What you will do —
Begin at the line below that holds "Where should I" and end at the line that holds "Task: Click the checkmark icon on Save button", transcribing each line exactly and skipping any picture.

Data listing —
※

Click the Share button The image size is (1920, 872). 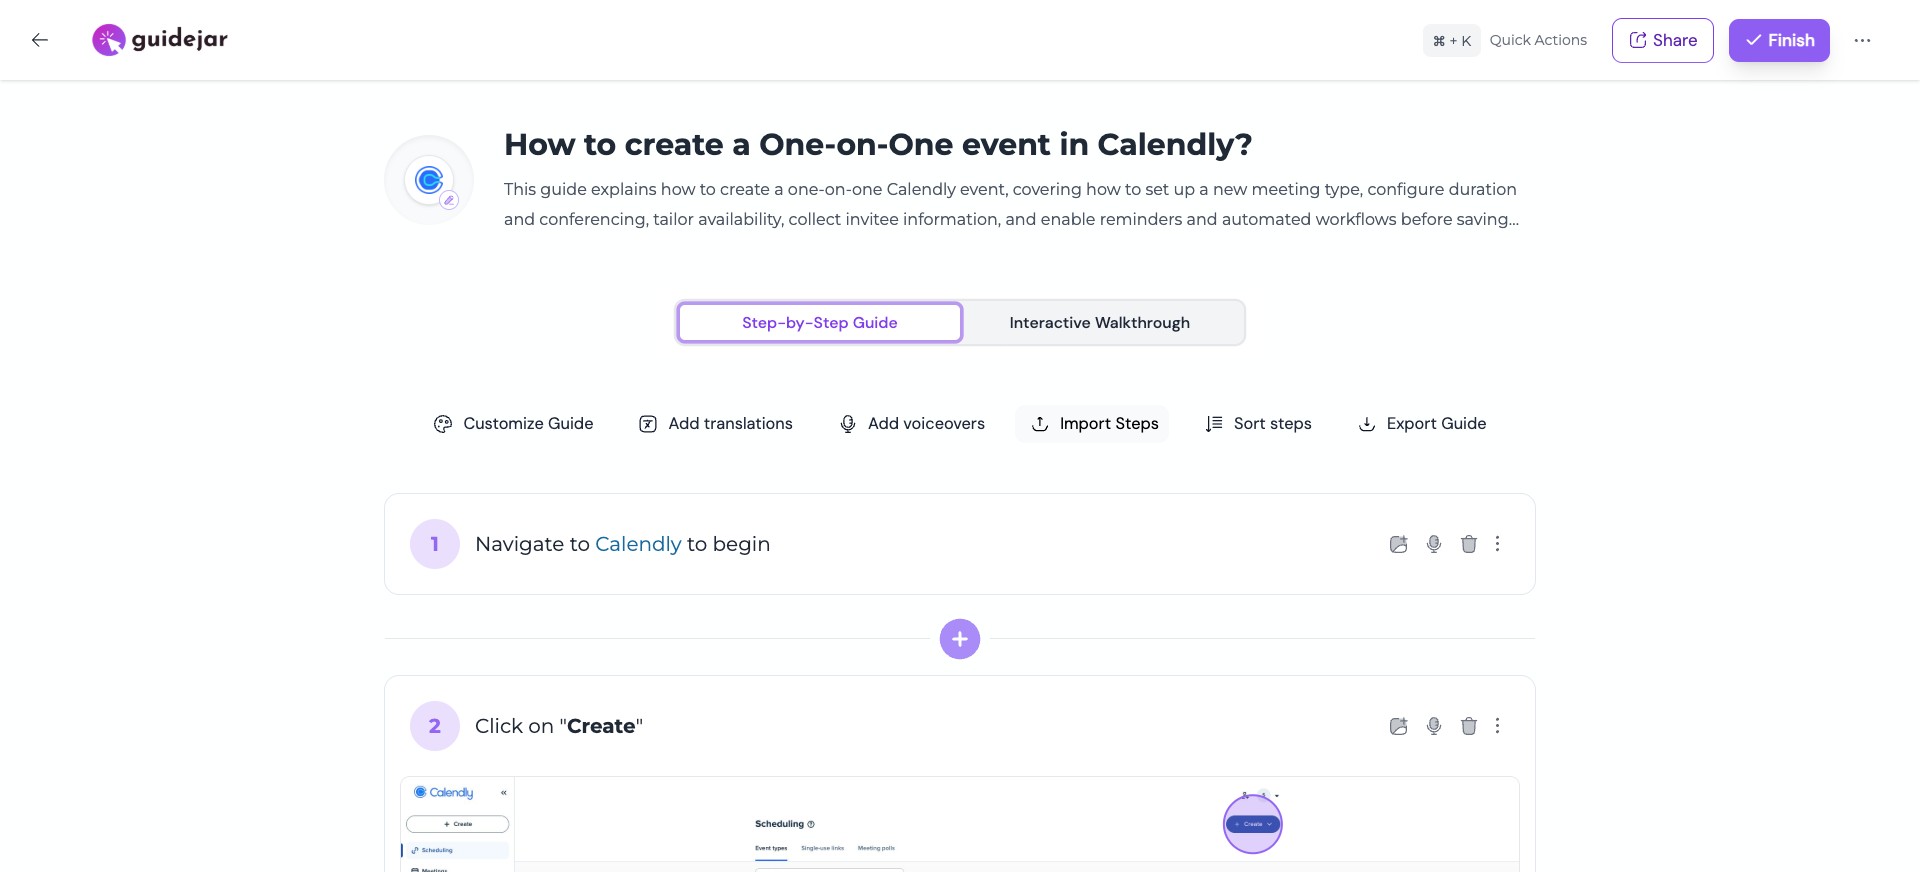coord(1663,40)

※

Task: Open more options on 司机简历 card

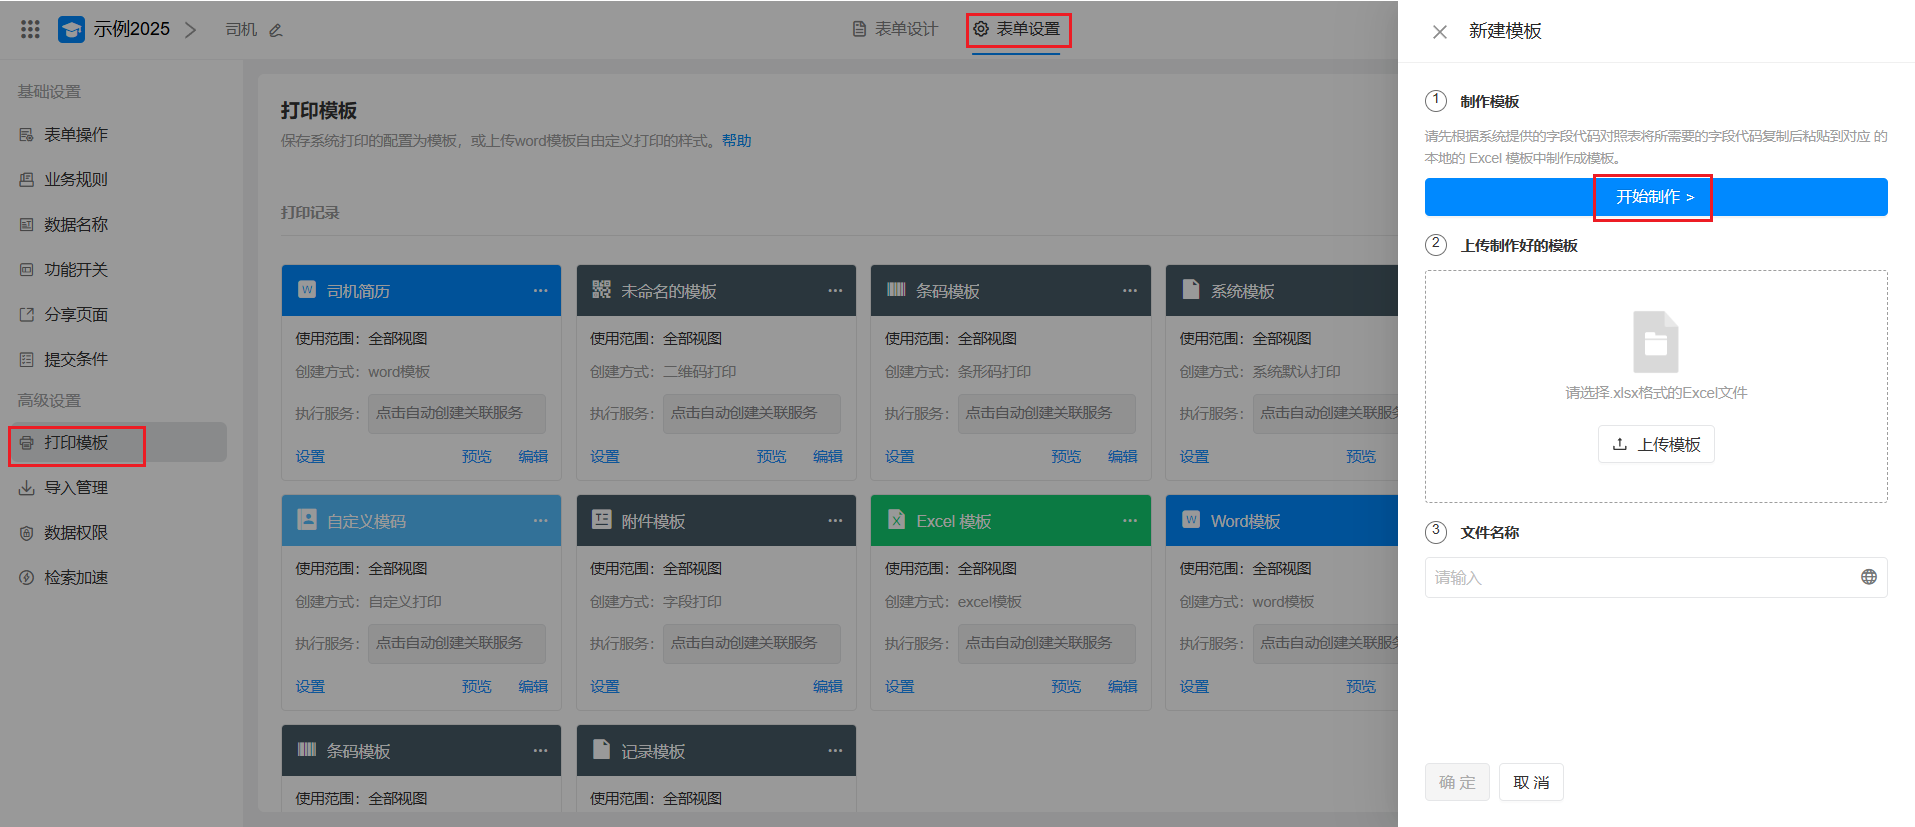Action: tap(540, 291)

※

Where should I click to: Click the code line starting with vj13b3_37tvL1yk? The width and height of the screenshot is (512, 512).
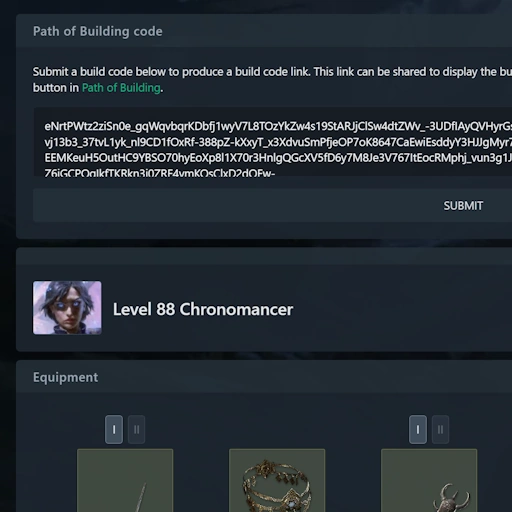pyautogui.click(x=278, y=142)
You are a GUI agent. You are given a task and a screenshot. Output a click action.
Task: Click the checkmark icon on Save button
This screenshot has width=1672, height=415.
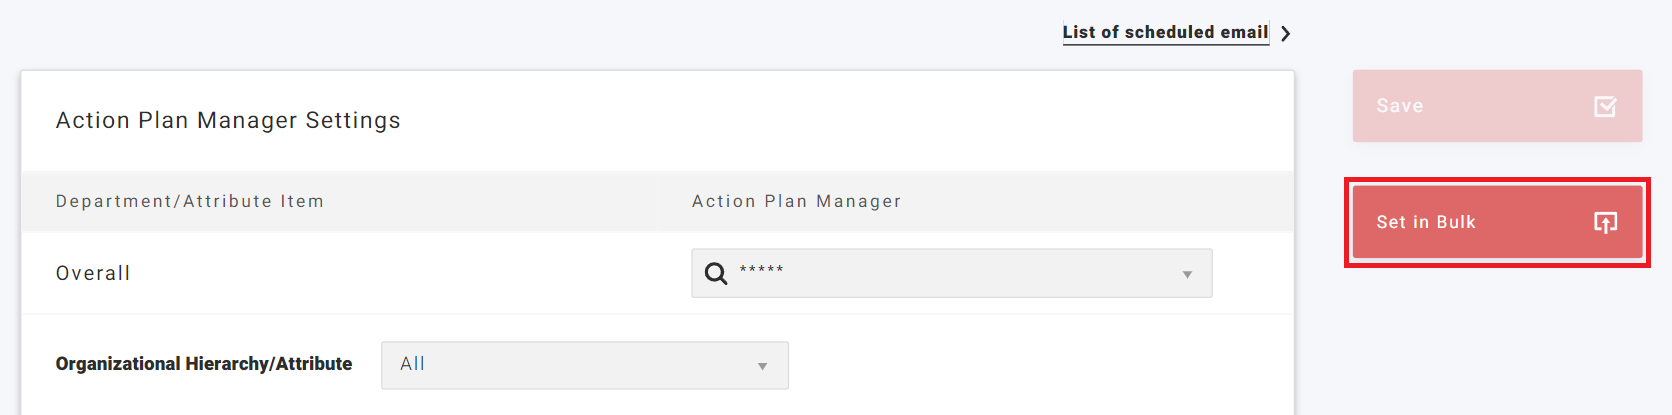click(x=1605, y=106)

※

Result of this exercise —
Where should I click to: Click the code line starting with vj13b3_37tvL1yk? The width and height of the screenshot is (512, 512).
pyautogui.click(x=278, y=142)
You are a GUI agent. You are given a task and a screenshot. Output a click action.
Task: Click the checkmark icon on Save button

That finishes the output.